Chen and Bushnell describe an improved branch-and-bound search method for logic justification, a problem in computer-aided design (CAD). The improvement arises from avoiding duplicate computations (without using search decision trees).

In addition to providing an extensive set of references, the authors supply their SEST program on an accompanying disk. SEST is a deterministic gate-level sequential circuit automatic test pattern generation program (ATPG) for stuck-at faults. Thus, rather than having to implement Chen and Bushnell’s ideas, it is possible to see their immediate application.

There are two parts to the book. Part 1 (chapters 1–3) contains the theoretical foundation for the improved branch-and-bound technique. Part 2 (chapters 4–9) provides applications of the technique and a discussion of experimental results. The appendix is a user guide for SEST, and gives complete instructions for installing it on Unix.

Chapter 1 is an introduction, illustrating the savings possible when duplicate computations can be identified and avoided in the branch-and-bound search. Justification in logic circuits is the process of finding consistent input values in order to satisfy a given output value. Since this problem is NP-complete, Chen and Bushnell introduce their new concept of justification equivalence in chapter 2 to recognize when search decision spaces are identical. This is the key to their improved efficiency in branch-and-bound.

Chapter 3 shows that search efficiency is improved without using state-transition graphs. Instead, the authors present a method that dynamically gathers justification information while traversing the state space.

The chapters in Part 1 contain clear definitions and straightforward proofs of theorems. The many figures and examples are helpful in understanding the ideas behind justification equivalence.

Chapter 4 presents the application of sequential circuit test generation, showing how justification equivalence can improve search efficiency, as compared with many other methods. The stuck-at fault model is introduced in chapter 5. Some care is required to determine whether prior justifications are eligible, meaning that the fault does not change the subsequent decision tree.

Chapter 6 is devoted to describing the SEST algorithm. Test generation has four phases in SEST: preprocessing, target fault analysis, test generation, and postprocessing. The sequential circuit model, fault model, and ATPG search heuristics used are also described. The flow charts of the algorithms are provided, as is a detailed description of the methods of retrieving learned justification information. In chapter 7, experimental results of justification equivalence are tabulated and analyzed. The results are compared with other test generation programs. Currently, the retrieval process is the bottleneck in SEST.

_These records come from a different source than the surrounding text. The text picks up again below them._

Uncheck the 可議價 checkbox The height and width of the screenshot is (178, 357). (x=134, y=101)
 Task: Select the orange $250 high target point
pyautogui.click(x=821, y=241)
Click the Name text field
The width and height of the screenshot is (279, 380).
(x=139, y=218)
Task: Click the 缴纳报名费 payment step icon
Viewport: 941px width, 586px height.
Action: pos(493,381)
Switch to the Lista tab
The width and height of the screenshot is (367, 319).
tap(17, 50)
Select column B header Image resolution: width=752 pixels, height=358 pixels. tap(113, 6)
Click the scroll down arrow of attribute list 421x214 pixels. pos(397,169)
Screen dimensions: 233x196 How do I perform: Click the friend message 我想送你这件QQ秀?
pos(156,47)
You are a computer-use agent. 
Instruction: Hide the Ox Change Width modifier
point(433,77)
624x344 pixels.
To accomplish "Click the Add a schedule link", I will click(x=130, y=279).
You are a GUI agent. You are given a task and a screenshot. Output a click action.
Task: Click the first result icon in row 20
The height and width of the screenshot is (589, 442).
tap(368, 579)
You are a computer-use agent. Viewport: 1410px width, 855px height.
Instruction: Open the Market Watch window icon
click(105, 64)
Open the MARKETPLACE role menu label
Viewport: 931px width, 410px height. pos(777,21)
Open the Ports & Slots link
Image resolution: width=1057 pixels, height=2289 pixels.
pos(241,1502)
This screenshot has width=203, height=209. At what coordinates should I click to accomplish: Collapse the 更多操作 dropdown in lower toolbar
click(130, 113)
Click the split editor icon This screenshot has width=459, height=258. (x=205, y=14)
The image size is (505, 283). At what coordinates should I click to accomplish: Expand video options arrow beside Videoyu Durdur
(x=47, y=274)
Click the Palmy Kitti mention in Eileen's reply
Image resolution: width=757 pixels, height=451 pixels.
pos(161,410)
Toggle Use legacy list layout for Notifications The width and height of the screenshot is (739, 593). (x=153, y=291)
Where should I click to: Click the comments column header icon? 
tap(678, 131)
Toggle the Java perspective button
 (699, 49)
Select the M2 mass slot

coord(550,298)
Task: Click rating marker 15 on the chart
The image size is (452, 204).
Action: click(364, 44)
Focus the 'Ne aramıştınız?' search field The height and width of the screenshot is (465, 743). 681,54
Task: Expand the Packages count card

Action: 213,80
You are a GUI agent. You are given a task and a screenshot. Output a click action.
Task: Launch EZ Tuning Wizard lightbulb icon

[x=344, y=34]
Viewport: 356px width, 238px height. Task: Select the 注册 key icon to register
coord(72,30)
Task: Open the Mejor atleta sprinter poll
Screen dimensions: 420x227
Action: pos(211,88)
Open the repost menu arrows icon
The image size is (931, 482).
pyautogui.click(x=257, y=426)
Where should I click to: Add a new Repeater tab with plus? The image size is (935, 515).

Chapters 8 and 9 present two final applications. In order to remove redundancy from a circuit, it must first be identified. Chapter 8 shows how justification equivalence is used to improve redundancy identification. In chapter 9, the logic verification problem is reduced to a test generation problem.

Like those in Part 1, all chapters in Part 2 are accompanied by a large number of figures and examples. This short book provides a detailed and easy-to-understand description of justification equivalence. For readers not familiar with ATPG, it may be helpful to read chapter 4 first.